When you reach the line containing "Easy copy-and-paste code (575, 2103)" in the records below, start copying exactly, and stop once you have copied the line containing "Next (219, 1929)".

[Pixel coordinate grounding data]
=-=-=
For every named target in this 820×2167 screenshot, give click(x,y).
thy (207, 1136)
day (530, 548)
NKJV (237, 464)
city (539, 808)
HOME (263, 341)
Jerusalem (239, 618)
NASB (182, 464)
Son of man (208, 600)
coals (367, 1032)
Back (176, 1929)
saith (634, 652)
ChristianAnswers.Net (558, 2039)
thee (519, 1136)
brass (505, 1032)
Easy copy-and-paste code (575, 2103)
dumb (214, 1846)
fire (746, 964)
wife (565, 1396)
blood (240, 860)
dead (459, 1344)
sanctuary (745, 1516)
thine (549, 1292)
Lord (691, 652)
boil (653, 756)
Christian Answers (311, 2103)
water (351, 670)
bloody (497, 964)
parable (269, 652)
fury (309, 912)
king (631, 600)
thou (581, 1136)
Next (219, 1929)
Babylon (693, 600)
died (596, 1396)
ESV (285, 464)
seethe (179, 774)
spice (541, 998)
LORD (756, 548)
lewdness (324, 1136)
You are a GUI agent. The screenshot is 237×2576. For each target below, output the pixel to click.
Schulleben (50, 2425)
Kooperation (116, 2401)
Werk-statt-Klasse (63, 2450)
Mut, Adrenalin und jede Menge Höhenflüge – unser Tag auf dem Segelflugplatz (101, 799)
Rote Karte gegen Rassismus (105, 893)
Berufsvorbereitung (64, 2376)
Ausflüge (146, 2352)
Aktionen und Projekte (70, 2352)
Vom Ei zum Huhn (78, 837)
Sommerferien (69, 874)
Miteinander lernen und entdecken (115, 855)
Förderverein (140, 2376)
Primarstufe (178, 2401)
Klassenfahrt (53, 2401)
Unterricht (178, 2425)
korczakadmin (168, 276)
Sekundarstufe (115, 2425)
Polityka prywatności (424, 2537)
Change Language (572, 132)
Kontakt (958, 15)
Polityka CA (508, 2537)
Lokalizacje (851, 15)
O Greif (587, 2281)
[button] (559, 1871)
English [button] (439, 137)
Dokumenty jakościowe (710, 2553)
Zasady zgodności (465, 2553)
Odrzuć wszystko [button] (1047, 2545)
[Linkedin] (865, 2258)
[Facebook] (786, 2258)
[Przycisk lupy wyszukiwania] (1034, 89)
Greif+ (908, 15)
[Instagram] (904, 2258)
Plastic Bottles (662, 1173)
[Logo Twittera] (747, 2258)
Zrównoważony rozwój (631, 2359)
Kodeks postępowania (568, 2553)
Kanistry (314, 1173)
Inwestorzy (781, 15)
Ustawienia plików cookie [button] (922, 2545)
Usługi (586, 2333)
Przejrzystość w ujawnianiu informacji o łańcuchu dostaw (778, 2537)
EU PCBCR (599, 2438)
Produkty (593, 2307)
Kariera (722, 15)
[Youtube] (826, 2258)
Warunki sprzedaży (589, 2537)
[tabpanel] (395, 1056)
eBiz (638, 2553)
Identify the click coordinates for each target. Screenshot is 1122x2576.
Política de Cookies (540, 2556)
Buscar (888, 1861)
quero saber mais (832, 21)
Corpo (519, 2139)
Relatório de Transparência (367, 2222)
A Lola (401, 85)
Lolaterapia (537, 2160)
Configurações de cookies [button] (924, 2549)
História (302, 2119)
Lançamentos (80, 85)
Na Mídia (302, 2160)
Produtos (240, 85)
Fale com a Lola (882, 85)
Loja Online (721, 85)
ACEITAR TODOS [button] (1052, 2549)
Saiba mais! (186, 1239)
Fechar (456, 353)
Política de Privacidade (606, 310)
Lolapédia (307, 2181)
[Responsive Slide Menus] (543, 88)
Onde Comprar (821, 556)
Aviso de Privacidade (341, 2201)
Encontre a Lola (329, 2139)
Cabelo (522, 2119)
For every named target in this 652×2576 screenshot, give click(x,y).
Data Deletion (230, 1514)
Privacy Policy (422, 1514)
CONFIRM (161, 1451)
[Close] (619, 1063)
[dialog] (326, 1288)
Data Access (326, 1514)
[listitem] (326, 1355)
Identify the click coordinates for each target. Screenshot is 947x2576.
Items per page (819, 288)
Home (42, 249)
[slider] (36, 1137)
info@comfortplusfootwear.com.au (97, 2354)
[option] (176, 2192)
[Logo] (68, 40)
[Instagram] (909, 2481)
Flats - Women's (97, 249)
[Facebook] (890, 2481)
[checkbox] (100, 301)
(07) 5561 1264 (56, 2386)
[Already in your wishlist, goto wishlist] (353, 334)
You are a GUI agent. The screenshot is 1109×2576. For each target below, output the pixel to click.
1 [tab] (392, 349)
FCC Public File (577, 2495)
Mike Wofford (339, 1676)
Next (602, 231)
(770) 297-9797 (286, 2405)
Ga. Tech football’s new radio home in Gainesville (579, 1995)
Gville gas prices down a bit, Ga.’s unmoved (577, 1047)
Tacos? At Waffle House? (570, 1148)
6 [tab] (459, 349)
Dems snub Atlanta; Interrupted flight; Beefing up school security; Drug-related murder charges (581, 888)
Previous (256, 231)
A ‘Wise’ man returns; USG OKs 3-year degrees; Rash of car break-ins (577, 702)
=-=-=
**Reply to the task**:
Easy copy-and-paste code (575, 2103)
dumb (214, 1846)
fire (746, 964)
wife (565, 1396)
blood (240, 860)
dead (459, 1344)
sanctuary (745, 1516)
thine (549, 1292)
Lord (691, 652)
boil (653, 756)
Christian Answers (311, 2103)
water (351, 670)
bloody (497, 964)
parable (269, 652)
fury (309, 912)
king (631, 600)
thou (581, 1136)
Next (219, 1929)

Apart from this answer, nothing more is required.